Exercise prompt
The result is the exact lines from the one containing "Given: Open the 指标 indicators button" through the final line of the entries; leave out the pictures.

Stored items
○ ○ ○ ○
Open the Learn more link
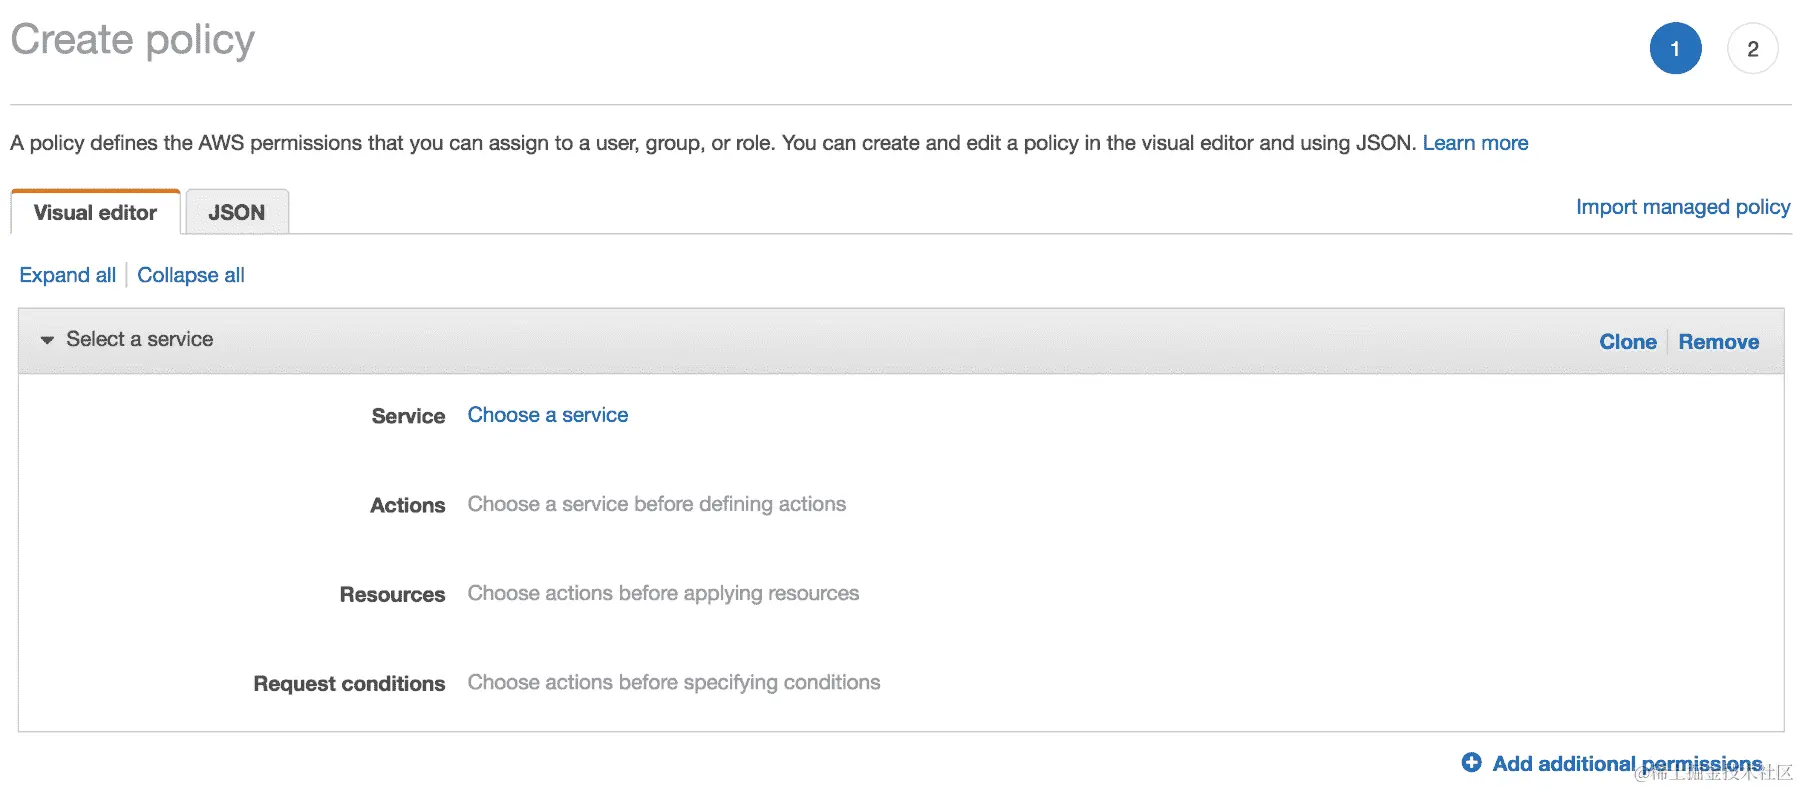The width and height of the screenshot is (1800, 789). tap(1475, 143)
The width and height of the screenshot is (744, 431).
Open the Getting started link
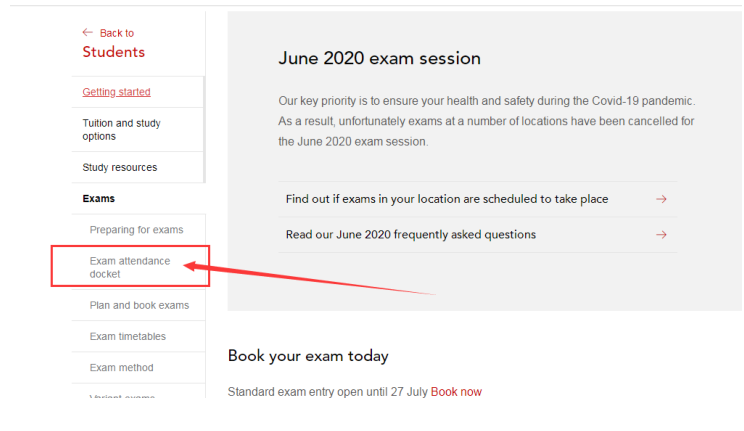coord(116,92)
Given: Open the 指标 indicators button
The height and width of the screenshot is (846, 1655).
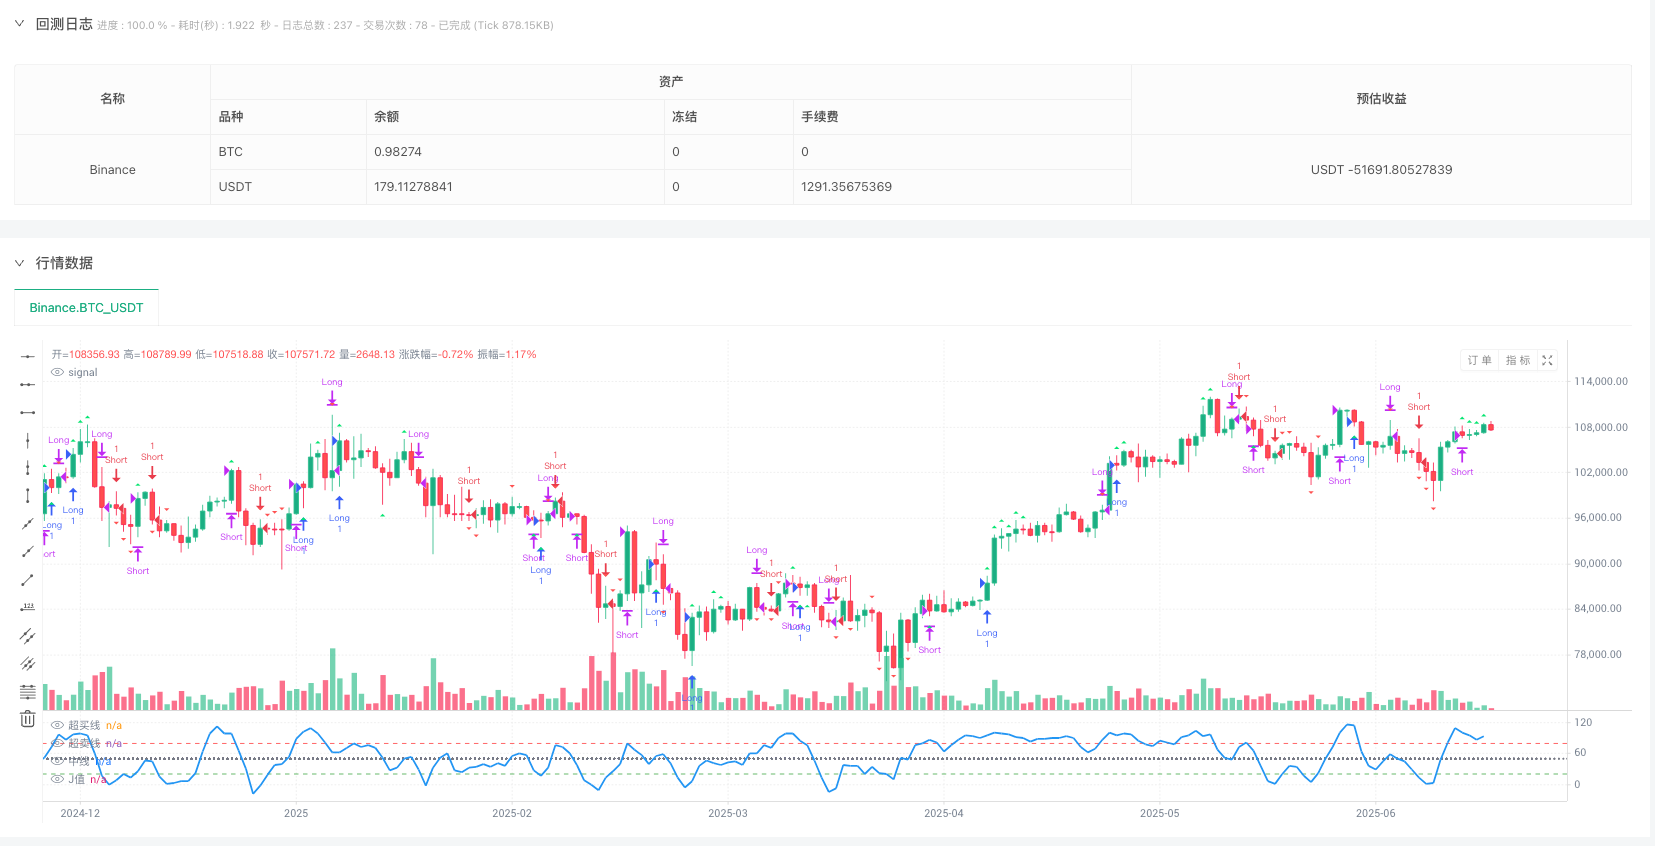Looking at the screenshot, I should point(1517,361).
○ ○ ○ ○
Expected answer
Given: Open the 指标 indicators button
The height and width of the screenshot is (846, 1655).
Looking at the screenshot, I should point(1517,361).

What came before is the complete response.